> [Source extract]
------------------------------------
Database 101-6: What does Page Life Expectancy (PLE) do to your database?

By Ryan Huber

A continuation of the blog post Database 101-5: How does the processing power (CPU) and memory affect the database performance?

Page Life Expectancy

So how can you tell if you’re giving SQL a big enough “desk”? There are different metrics around memory usage that can help you figure that out, but the most common one is called Page Life Expectancy. 

This metric measures how long a data page will stay in the buffer pool before it’s no longer being accessed and is flushed out. 

In our real-world example, it would be how long a single piece of paper from the cabinet can stay on your desk before you don’t have room for it anymore and have to put it back in the cabinet. 

So what’s a good PLE number? 

A long time ago, Microsoft published a standard metric of 300 seconds (5 minutes) for PLE. If your SQL instance held pages in the buffer pool for longer than that, you server is in good shape. If it was lower than that, you need to do some investigation. And modern SQL monitoring tools, if any of you are using them, still stick with that number for the most part. 

But that number is completely outdated.

When the metric was conceived, an average server had about 8 GB of RAM, which meant if PLE is at 300, you’re reading about 6.5 GB of data into the buffer pool every 5 minutes. 

Today, a medium sized SQL instance could be using 128 GB of RAM, which would equate to cycling through over 100 GB of data every 5 minutes. 

That is tremendous memory pressure and in turn a huge load on you disks as they try to keep up with the IO. And this also doesn’t take into account the newer hardware and VM configurations, which use NUMA. 

What is NUMA? 

NUMA stands for non-uniform memory access. I know that probably means absolutely nothing to most people, so let me translate. Imagine you have 8 workers all trying to do their work on the same desk. 

It’s very likely they’re going to be getting into each other’s way a lot. So to fix this, you take a saw and cut the big desk up into 8 smaller desks so that each worker can do what they need to do without interfering with others.
------------------------------------
> [Dataset content]
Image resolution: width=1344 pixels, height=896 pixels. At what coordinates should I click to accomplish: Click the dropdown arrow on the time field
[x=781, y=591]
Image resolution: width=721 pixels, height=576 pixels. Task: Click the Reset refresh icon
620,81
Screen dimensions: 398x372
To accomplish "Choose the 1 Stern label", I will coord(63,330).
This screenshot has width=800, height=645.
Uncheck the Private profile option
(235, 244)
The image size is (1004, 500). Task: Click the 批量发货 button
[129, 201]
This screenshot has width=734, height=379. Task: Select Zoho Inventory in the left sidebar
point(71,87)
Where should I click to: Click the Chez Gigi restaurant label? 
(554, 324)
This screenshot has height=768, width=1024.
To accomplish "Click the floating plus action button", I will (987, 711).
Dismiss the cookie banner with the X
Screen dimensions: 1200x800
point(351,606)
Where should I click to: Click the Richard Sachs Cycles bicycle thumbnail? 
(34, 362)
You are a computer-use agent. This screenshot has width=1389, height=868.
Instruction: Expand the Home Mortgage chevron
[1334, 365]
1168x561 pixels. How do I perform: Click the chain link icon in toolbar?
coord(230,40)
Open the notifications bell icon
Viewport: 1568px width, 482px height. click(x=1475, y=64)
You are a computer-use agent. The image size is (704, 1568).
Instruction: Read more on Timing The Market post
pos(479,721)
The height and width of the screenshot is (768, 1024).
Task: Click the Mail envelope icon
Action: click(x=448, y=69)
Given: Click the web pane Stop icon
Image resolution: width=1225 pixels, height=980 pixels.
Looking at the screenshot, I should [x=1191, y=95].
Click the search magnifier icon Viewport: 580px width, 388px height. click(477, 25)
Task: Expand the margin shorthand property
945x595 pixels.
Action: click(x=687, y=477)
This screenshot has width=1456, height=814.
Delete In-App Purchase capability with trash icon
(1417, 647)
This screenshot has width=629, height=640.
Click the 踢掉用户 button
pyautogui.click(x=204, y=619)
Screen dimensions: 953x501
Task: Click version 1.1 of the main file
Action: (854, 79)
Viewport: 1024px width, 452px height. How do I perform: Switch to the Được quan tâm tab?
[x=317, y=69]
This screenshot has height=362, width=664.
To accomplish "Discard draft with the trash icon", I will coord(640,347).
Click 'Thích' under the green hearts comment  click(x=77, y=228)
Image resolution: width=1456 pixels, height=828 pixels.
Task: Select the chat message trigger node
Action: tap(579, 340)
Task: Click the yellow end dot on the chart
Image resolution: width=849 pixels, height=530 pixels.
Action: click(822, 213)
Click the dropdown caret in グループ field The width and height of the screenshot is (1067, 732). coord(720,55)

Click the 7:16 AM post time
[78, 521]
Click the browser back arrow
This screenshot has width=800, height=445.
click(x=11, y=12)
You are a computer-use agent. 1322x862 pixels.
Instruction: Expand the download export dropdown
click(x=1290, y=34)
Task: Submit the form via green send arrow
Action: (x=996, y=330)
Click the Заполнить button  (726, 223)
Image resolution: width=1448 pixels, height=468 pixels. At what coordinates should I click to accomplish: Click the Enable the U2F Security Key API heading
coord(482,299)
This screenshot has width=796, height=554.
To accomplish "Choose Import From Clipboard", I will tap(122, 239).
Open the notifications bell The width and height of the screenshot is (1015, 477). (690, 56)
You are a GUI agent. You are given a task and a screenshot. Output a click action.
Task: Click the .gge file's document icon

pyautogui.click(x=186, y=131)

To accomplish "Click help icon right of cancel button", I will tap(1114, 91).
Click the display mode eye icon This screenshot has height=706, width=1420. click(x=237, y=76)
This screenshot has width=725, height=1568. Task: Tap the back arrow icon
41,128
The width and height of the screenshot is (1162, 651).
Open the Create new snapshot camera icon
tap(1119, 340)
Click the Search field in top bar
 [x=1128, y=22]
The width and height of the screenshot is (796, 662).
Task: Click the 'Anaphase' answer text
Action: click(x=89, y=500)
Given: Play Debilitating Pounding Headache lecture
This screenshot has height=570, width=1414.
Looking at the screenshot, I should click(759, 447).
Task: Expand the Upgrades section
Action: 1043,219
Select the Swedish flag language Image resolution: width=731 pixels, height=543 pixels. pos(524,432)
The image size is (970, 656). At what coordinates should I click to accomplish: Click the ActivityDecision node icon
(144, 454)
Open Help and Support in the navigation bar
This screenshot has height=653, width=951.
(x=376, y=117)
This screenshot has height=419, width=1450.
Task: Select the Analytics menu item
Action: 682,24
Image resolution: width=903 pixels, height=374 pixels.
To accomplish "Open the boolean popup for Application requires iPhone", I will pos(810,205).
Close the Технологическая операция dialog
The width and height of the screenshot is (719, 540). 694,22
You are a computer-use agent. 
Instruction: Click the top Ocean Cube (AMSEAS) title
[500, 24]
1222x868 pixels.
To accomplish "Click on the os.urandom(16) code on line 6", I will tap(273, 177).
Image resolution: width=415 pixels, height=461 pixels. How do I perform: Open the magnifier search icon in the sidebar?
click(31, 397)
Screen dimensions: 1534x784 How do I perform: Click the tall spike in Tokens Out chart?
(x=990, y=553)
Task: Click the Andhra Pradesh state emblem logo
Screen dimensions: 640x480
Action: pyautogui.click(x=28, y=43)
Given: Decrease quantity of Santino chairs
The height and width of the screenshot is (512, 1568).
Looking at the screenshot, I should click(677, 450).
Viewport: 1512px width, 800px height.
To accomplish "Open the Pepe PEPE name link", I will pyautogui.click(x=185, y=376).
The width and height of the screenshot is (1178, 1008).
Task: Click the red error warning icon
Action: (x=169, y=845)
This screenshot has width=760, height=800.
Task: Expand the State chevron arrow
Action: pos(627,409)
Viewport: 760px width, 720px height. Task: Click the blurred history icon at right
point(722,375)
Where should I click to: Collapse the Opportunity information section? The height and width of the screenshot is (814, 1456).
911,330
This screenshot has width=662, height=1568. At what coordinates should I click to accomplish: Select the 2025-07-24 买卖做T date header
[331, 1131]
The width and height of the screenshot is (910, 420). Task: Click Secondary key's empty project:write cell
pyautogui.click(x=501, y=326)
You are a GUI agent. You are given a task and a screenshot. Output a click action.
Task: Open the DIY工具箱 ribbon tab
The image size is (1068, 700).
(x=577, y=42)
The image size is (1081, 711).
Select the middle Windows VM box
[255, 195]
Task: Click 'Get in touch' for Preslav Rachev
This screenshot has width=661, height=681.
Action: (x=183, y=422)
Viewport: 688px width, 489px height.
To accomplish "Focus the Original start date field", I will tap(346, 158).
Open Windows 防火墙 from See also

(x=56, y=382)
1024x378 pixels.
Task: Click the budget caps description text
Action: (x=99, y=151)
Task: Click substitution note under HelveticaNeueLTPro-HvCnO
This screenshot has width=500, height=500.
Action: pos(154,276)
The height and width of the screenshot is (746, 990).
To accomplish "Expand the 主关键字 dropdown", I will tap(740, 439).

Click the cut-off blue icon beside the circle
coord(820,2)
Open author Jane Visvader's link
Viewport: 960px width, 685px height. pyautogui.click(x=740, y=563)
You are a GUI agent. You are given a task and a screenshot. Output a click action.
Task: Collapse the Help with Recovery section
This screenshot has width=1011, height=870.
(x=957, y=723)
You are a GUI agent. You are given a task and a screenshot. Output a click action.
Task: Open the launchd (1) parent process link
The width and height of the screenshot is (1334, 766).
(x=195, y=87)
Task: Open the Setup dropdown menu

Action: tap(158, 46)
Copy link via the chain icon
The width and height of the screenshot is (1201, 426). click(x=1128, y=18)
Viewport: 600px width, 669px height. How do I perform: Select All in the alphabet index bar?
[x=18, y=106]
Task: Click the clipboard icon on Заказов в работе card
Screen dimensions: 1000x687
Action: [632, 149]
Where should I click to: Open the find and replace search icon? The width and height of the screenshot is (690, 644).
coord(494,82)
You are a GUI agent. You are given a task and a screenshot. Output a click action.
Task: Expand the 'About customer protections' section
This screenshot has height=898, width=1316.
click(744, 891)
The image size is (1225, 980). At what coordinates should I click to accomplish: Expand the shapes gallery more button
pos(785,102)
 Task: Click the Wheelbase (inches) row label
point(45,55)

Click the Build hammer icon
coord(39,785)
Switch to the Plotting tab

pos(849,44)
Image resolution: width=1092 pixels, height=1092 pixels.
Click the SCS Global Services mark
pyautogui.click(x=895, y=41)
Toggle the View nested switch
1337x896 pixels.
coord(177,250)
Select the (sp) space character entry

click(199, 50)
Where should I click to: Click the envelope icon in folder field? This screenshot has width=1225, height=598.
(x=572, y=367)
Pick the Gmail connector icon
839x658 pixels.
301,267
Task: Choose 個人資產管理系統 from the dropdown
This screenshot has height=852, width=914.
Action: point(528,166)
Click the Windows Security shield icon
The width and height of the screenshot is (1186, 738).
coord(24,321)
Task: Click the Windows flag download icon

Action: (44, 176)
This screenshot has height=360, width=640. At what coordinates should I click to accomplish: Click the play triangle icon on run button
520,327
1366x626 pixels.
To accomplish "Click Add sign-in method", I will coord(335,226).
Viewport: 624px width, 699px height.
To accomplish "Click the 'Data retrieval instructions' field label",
------------------------------------
> [Task instructions]
1 - Reproduce the passage of the Page Life Expectancy article from "But that number" to "the same desk.".
2 - Write the next part of the Page Life Expectancy article, starting after its final sentence.

> [Responses to the exercise]
1 -
But that number is completely outdated.

When the metric was conceived, an average server had about 8 GB of RAM, which meant if PLE is at 300, you’re reading about 6.5 GB of data into the buffer pool every 5 minutes. 

Today, a medium sized SQL instance could be using 128 GB of RAM, which would equate to cycling through over 100 GB of data every 5 minutes. 

That is tremendous memory pressure and in turn a huge load on you disks as they try to keep up with the IO. And this also doesn’t take into account the newer hardware and VM configurations, which use NUMA. 

What is NUMA? 

NUMA stands for non-uniform memory access. I know that probably means absolutely nothing to most people, so let me translate. Imagine you have 8 workers all trying to do their work on the same desk.

2 -
This is what NUMA does. SQL carves up the RAM so that each processor get its own sector of buffer pool to work with so the CPUs can complete their work without contending with other CPUs for memory resources. 

Now, imagine a situation where 7 of the workers are just doing their work leisurely, grabbing paper as they need and having ample space to work. 

But one of the workers is completely overloaded, has 20 folders of paper on his desk and is running back and forth to the cabinet constantly because he just doesn’t have enough room. 

This exact type of situation could be occurring on your SQL instance. 

For example, say you have a particular report using a scalar function which keeps that transaction from being parallelized across all of your CPUs, so a single CPU is just churning through this huge query while the others have ample memory.

Because the server-level PLE is still high, as it’s an average of PLE across all of the NUMA nodes, you think everything is running great. But you have a front-end user who’s transaction is stuck on this one CPU sitting there wondering what the heck is going on. 

In this situation, there’s a good chance you might not even notice the contention.

And if you’re waiting until your PLE hits 300, then you’re really not noticing.   

So then what is a good threshold for PLE? 

There really isn’t a good across-the-board answer anymore, which is why Microsoft hasn’t published any new guidance in the last 20 years. But some SQL Server MVPs (ie really smart people who get paid a lot of money to know SQL) have studied this and came up with a metric that I’ve found to be much more appropriate. 

You take the size of your buffer pool in GB, divide it by 4 (a likely RAM size for a NUMA node these days) and then multiply that by 300 secs for your new threshold.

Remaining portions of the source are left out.